EXERCISE OBJECTIVE — Tally the lines below that contain the word "pixels". Give only the number.

Word and item position data
━━━━

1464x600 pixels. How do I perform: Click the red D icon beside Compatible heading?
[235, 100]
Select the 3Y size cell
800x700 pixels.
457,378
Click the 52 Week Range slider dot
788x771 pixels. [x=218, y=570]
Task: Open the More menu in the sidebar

━━━━

ANSWER BELOW — 3